ПРЕДОСТАВЛЕННЫЙ ФРАГМЕНТ:
····················
Мордехай Хаим Румковский, бездетный 63-летний польский предприниматель, был назначен Juden Älteste – главой юденрата. Как и Черняков в Варшаве, Румковский приводил в исполнение ежедневную работу в гетто и оповещал обо всем нацистских руководителей с площади Балути. На его плечи легла и ответственность за судьбу каждого живого существа в гетто. Бывший владелец завода и детского дома впоследствии стал спорной фигурой, после его решения сотрудничать с нацистами на него смотрели и как на героя, и как на предателя.
Светловолосый голубоглазый Румковский надеялся использовать свои дипломатические таланты, отточенные за время владения самым большим детским домом в городе. Он рассчитывал спасти евреев, всячески нахваливая их работоспособность. Под лозунгом «Unser Einziger Weg Ist – Arbeit!» («Единственный путь – путь труда!») он настаивал, что если евреи будут хорошо трудиться, нацисты не подумают избавляться от такого количества умелой рабочей силы. Многие поверили в его план, но без жертв не обошлось.
Румковский создал некое подобие классовой структуры в гетто, и те, кто назывался «старостой», справлялись со своей задачей отлично. Старосты помогали угнетать представителей своего народа, и в то время, как большая часть людей так и ходила оборванными и голодными, старосты жили в неплохих квартирах, пили водку, ели краденную из общего пайка еду. Доходило до того, что у некоторых представителей элиты появлялись дачи в районе Марысин. Они нанимали учителей музыки и иврита для своих детей, пользовались горячей водой и мылом, завозили из-за стены роскошь и еду, а иногда ходили на концерты и танцы. Остальные евреи так и жили в своих лачугах, расцарапывая коросту на теле. Зимой, когда горючее было положено только суповым кухням и пекарням, элита снова забирала себе «сливки», а остальному населению оставалось лишь собирать руками пыль в угольном вагоне или пускать брошенные дома на древесину.
Рахель и восемь членов ее семьи жили чуть лучше, чем остальные – их не разлучили, жили они в одной, но достаточно просторной комнате на Пфеффергассе. Спали на матрацах на полу, прижимаясь друг к другу, чтобы сохранять тепло. Берека, брата Рахель, почти сразу определили на работы, требующие большой физической силы, и отселили. Каждую неделю семье Абрамчик выдавался паек, за которым отправляли самого младшего, Хеника, в надежде, что владелец магазина из жалости даст немного больше. Когда Хеник приносил домой хлеб, Фейга резала его на 9 частей, и самый большой кусок отдавала мужу, как «хозяину дома».
····················
ВЫДЕРЖКА ИЗ ДАННЫХ:

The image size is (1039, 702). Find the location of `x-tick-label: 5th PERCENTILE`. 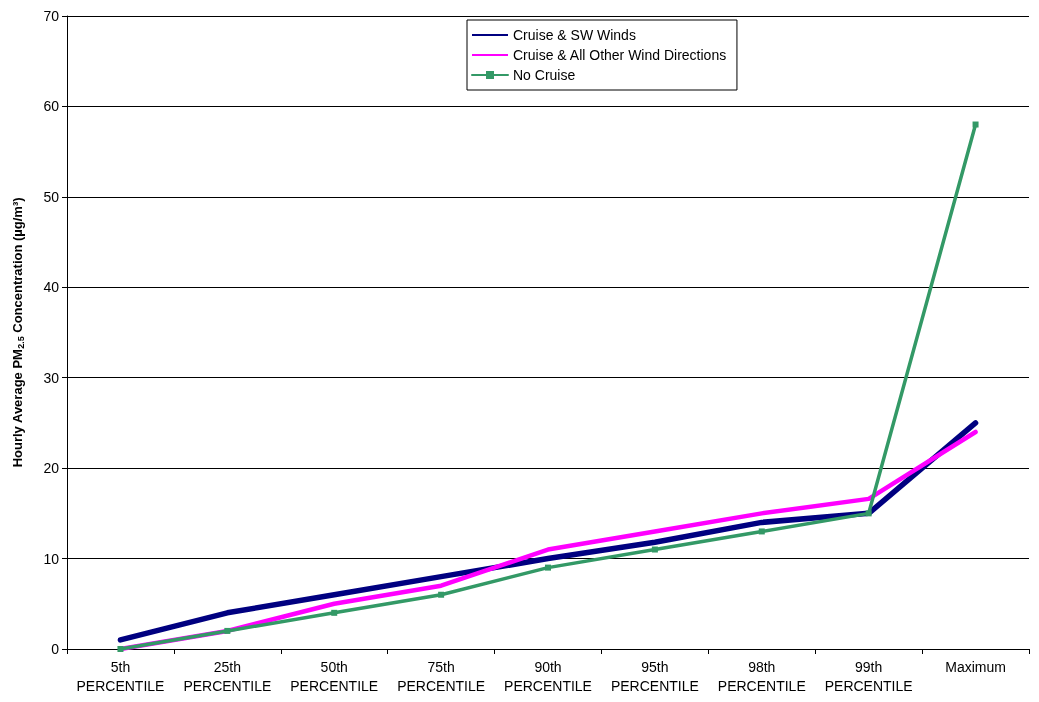

x-tick-label: 5th PERCENTILE is located at coordinates (120, 676).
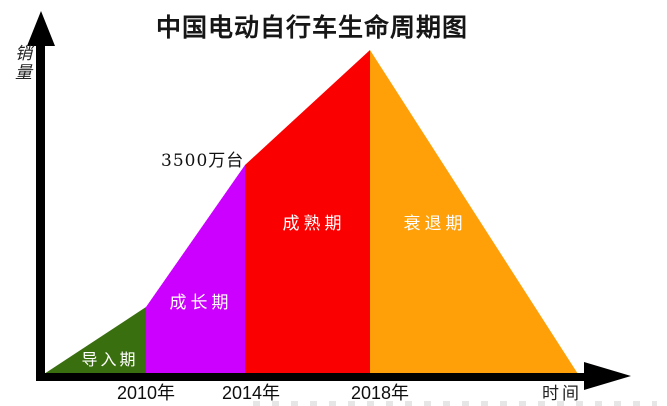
····················
ЗАДАНИЕ: Верны ли по фрагменту утверждения: (а) Румковскому было 63 года, и детей у него не было; (б) самый большой кусок хлеба Фейга отдавала Хенику; (в) за пайком семья Абрамчик посылала самого младшего, Хеника? Для каждого ответьте «да» или «нет» и дословно процитируйте решающие слова фрагмента. Строки для выполнения задания не понадобятся.

ОТВЕТ К ЗАДАНИЮ:
(а) Да: «бездетный 63-летний польский предприниматель».
(б) Нет: «самый большой кусок отдавала мужу».
(в) Да: «за которым отправляли самого младшего, Хеника».